第15回公益社団法人日本鍼灸師会全国大会in静岡
圧巻の鍼灸実技講座
中野正得会長が、同大会最終プログラムとなる鍼灸実技講座「実践!誰にでもできる脉診流経絡治療・実演」にて大トリを務められ、圧巻のパフォーマンスで会場中を魅了されました。
前代未聞の実技講演!!!
演題にもある❝誰にでもできる脉診流経絡治療❞を証明するために、85分という講演時間内で、会場の中から募った2名に補瀉の基本刺鍼を指導し、更にモデル患者も会場から募ってベッドに上がってもらい、指導した2名に今習ったばかりの補法と瀉法で本治法をしていただき、モデル患者の体を変化させるまでを行うという、学会や業団の大会において、我々が知る限りでは記憶にない、前代未聞の実技講演をやってのけられました。
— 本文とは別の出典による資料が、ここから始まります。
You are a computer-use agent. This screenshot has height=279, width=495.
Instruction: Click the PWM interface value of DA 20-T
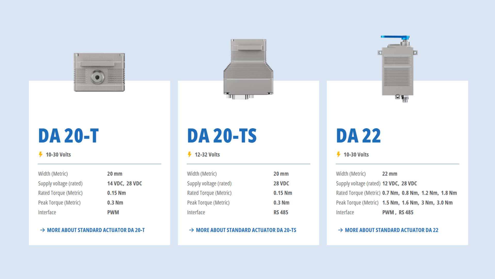coord(113,212)
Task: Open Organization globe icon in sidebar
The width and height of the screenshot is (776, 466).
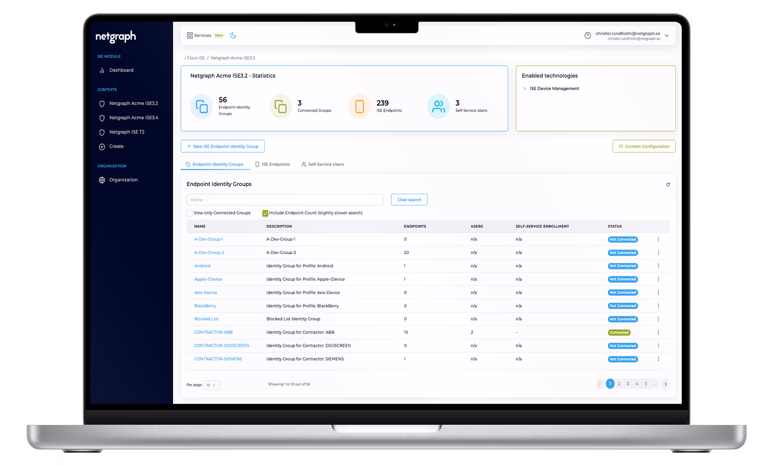Action: click(x=102, y=180)
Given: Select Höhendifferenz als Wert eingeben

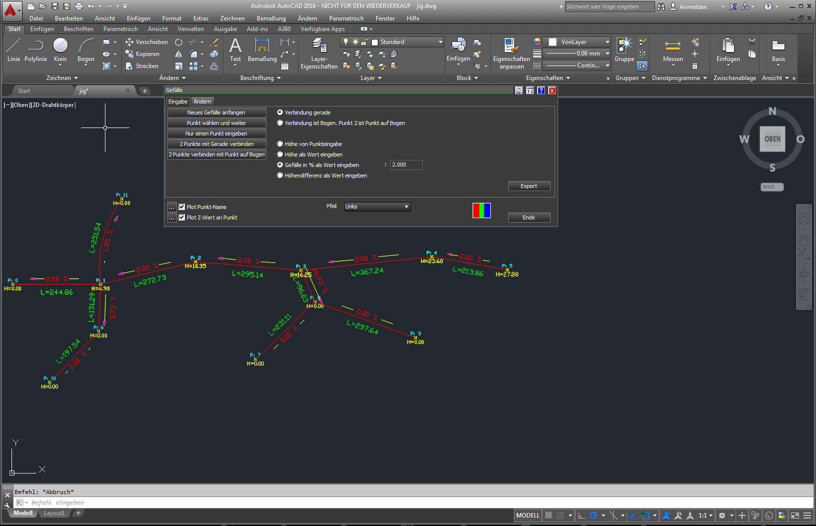Looking at the screenshot, I should pyautogui.click(x=280, y=175).
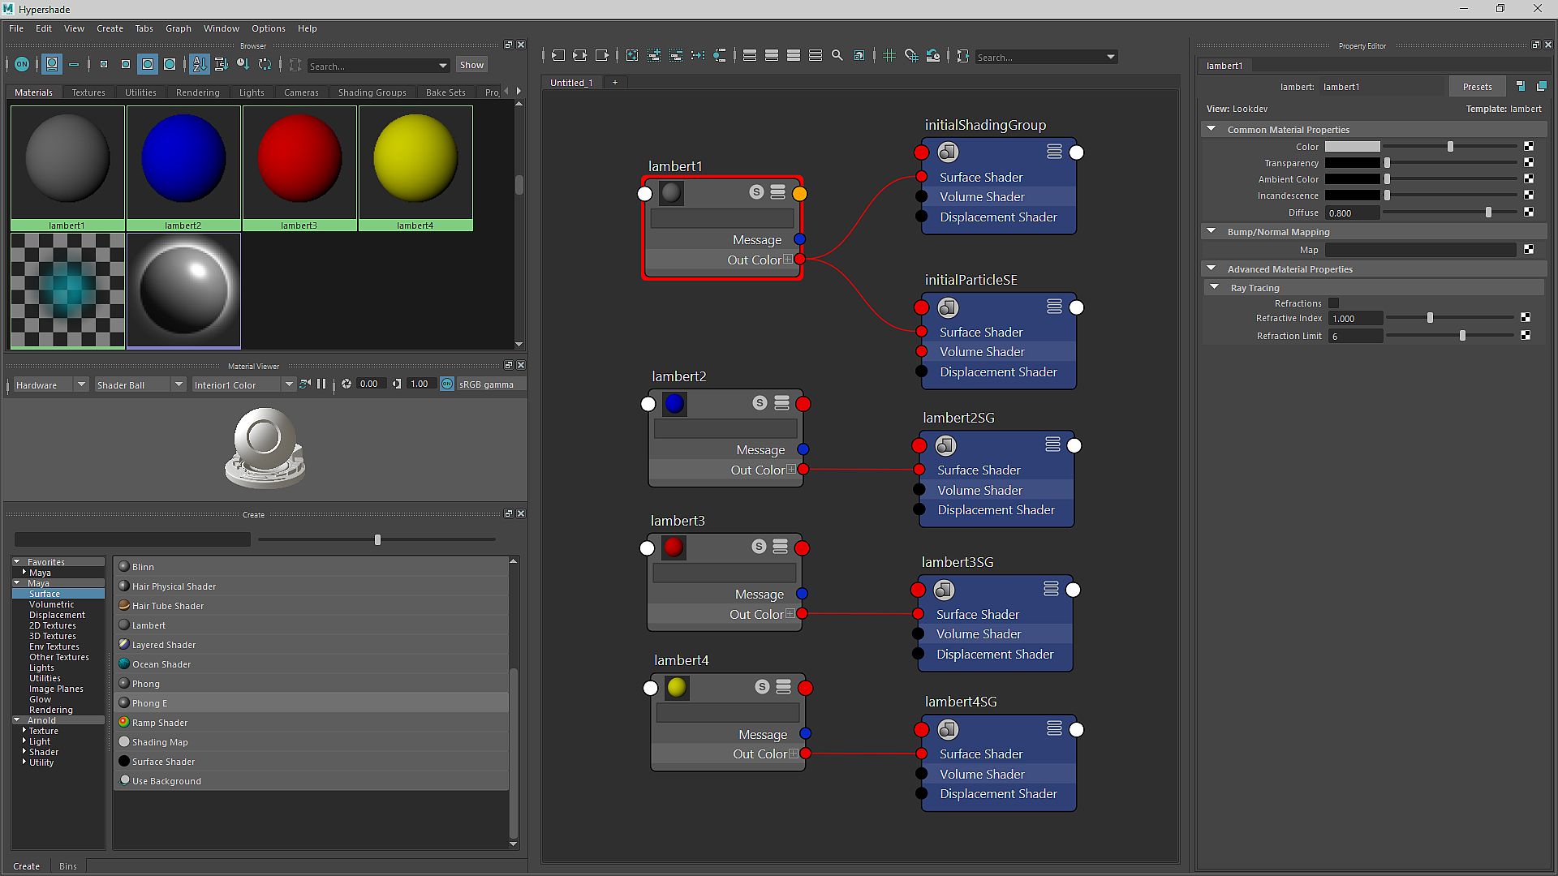Click the Show button in browser
Screen dimensions: 1558x876
471,65
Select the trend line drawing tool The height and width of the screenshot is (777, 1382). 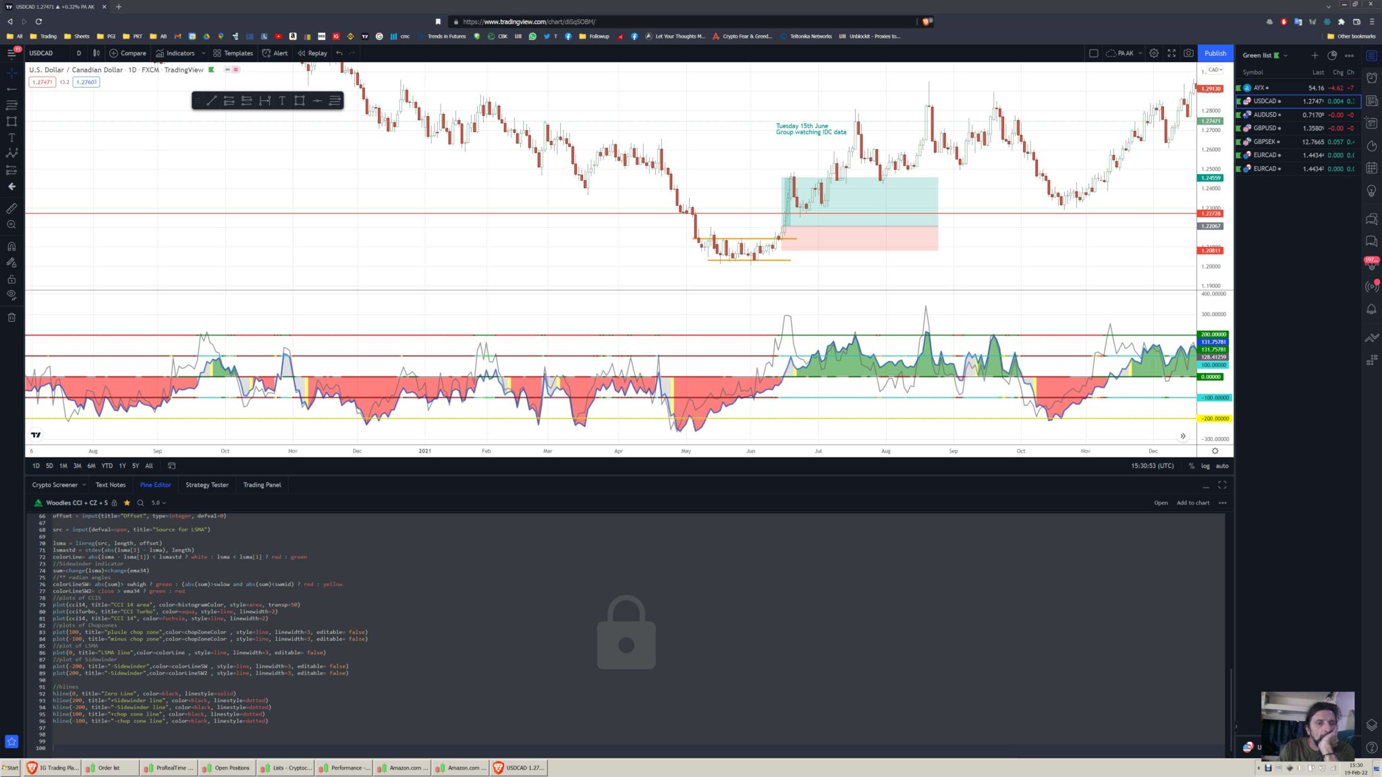(211, 100)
「脉診流経絡治療の補法と瀉法の基本刺鍼を今すぐこの場で習得したい方~」と中野会長が募ると、
中野正得会長と城田幸希子会員
立ち見が出るほど満員の会場の中から数名の鍼灸師・鍼灸学生が手を挙げられました。
その中から男女2名の方を選抜し、男性の方には補法、女性の方には瀉法の基本刺鍼を指導されました。
手から手への実技指導を行う中野会長
手から手への実技指導
先ずは中野会長がお二人の前腕にそれぞれ、補法と瀉法の基本刺鍼を行い、今度はお二人の鍼を受けられ、細かく修正点を指導し、もう一度鍼を打ってもらうという、普段の例会さながらに、❝やって見せてやってもらって言って聞かせてまたやってもらう❞手から手への実技指導による技術の伝達を行われました。
手から手への実技指導を行う中野会長②
補瀉の基本刺鍼の指導を終えると、もう一度会場に向かって「モデル患者になって脉診流経絡治療の本治法を実際に受けて体験してみたい方~」と呼びかけると、やはり数名の方々が手を挙げられ、男性の鍼灸学生さんが選ばれました。
主訴は咳喘息ということで、中野会長が問診をされ、解説を交えながら、経絡腹診、脉診を行い証を決定されました。
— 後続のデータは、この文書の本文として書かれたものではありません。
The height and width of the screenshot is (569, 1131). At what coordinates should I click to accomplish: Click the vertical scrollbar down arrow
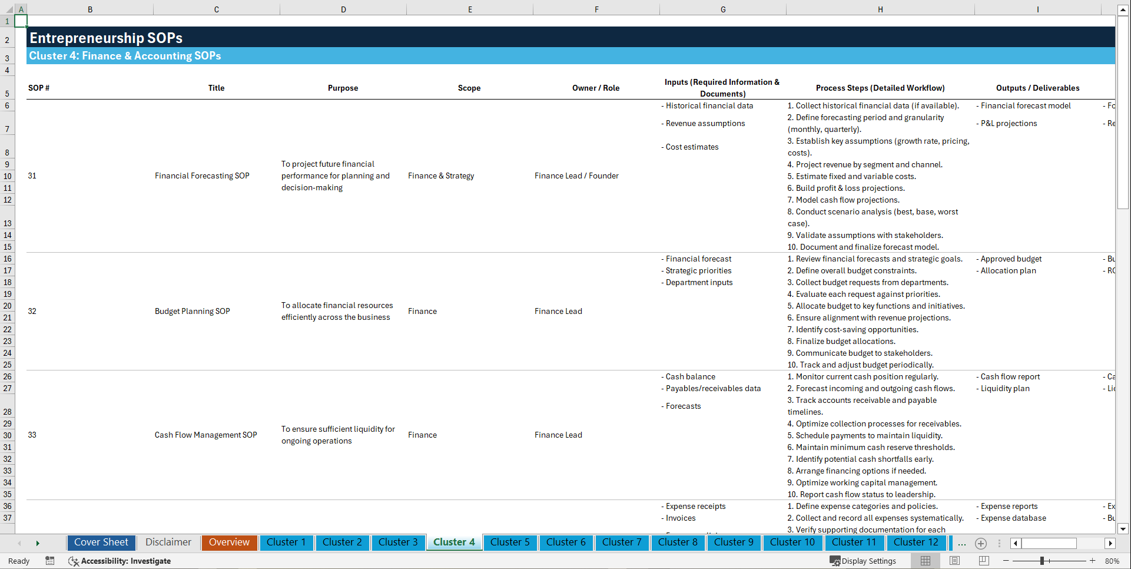1124,529
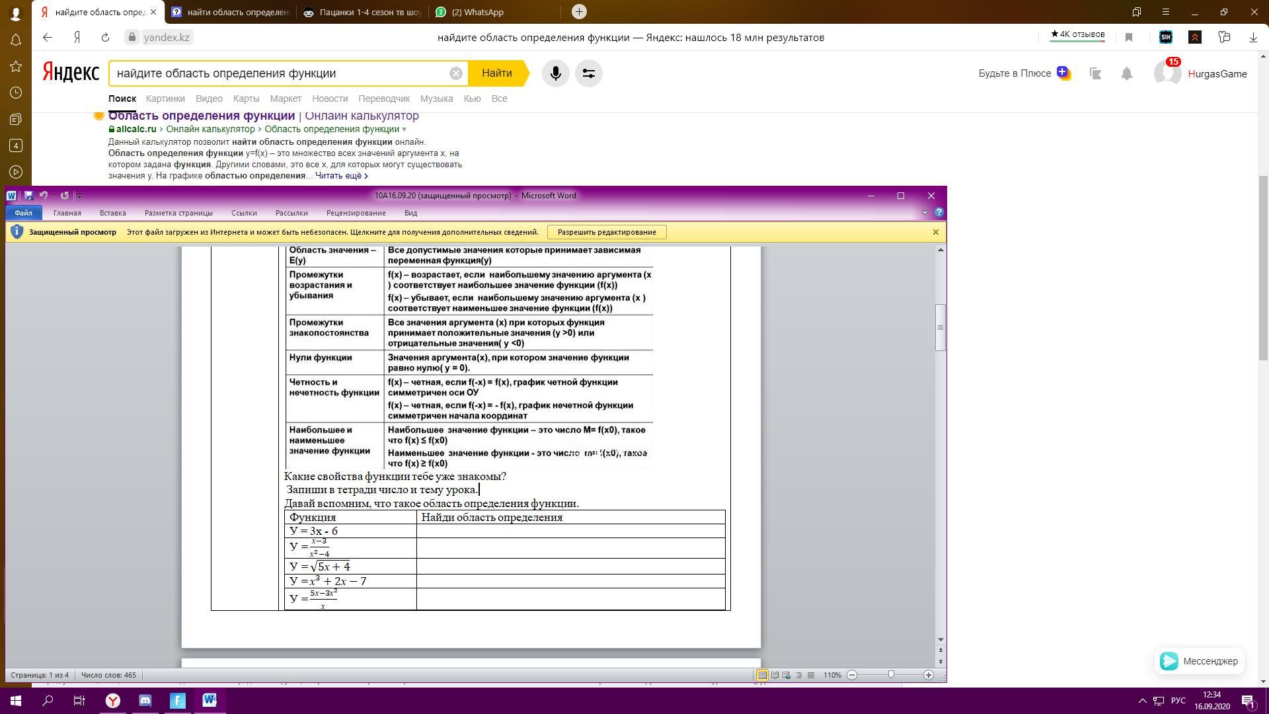
Task: Expand the Quick Access Toolbar customize dropdown
Action: click(79, 196)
その間、助手として参加された当会会員の城田幸希子先生が、中野会長から基本刺鍼を習われたお二人に、繰り返し技術指導を行い本番に向けて仕上げていかれました。
実技指導を行う城田幸希子会員
やって見せてやってもらって言って聞かせてまたやってもらう
証決定は肝虚肺実証。
適応側は左側。
選穴は中封。
ここで、本治法に行くのかと思いきや、近くにいた男子鍼灸学生を呼ばれ、前に出て来てもらい何かを始める模様。
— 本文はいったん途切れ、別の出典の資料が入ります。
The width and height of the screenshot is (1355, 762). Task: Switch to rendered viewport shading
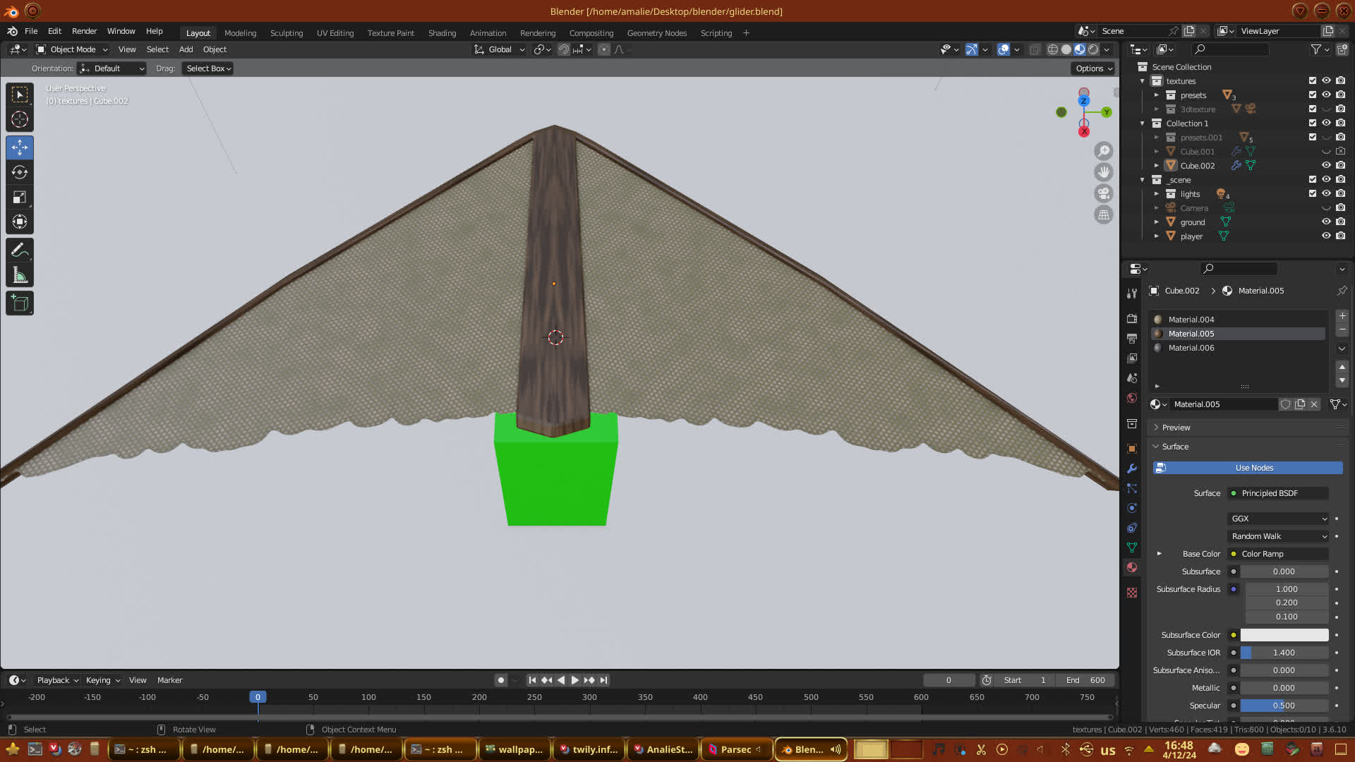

中野会長が先に切経して確認された、モデル患者の頚肩のコリと胸の熱感を彼にも触って確認してもらい、中野会長が左側の中封を示指で軽く触ると頚肩のコリが緩み、次いで右尺沢を瀉的に触ると胸の熱感が引くのを、再び彼に確認してもらうと、「ほんとだ!スゴイ!!」とビックリされていました。
さらに反対側の中封を触ると、緩むどころか逆に硬く張ってくるというところまで見せてあげておられました。
男子鍼灸学生も変化がよく分かるようで、「スゴイ!スゴイ!!」を連発されていました。
彼は凄く貴重な体験をされたと思います。
しかも中野会長の直接の指導だなんてうらやましすぎます!!!
もちろんその様子を見られていた会場からも驚きの声があちこちから上がっていました。
ここぞとばかりに、中野会長がたたみかけられます。
「こういうふうに、体にとって良いことをすると改善する方向に動き、良くないことをすると悪化するんだということを、教育現場で鍼灸師・鍼灸学生に見せてやらせて体験させてあげると、伝統鍼灸に興味を持ってもらえます。臨床であれば患者説得に使え、継続治療に繋がります。」
何とここでも別の角度から、❝やって見せてやってもらって言って聞かせてまたやってもらう❞を実践され、その必要性を事実を以て説かれました。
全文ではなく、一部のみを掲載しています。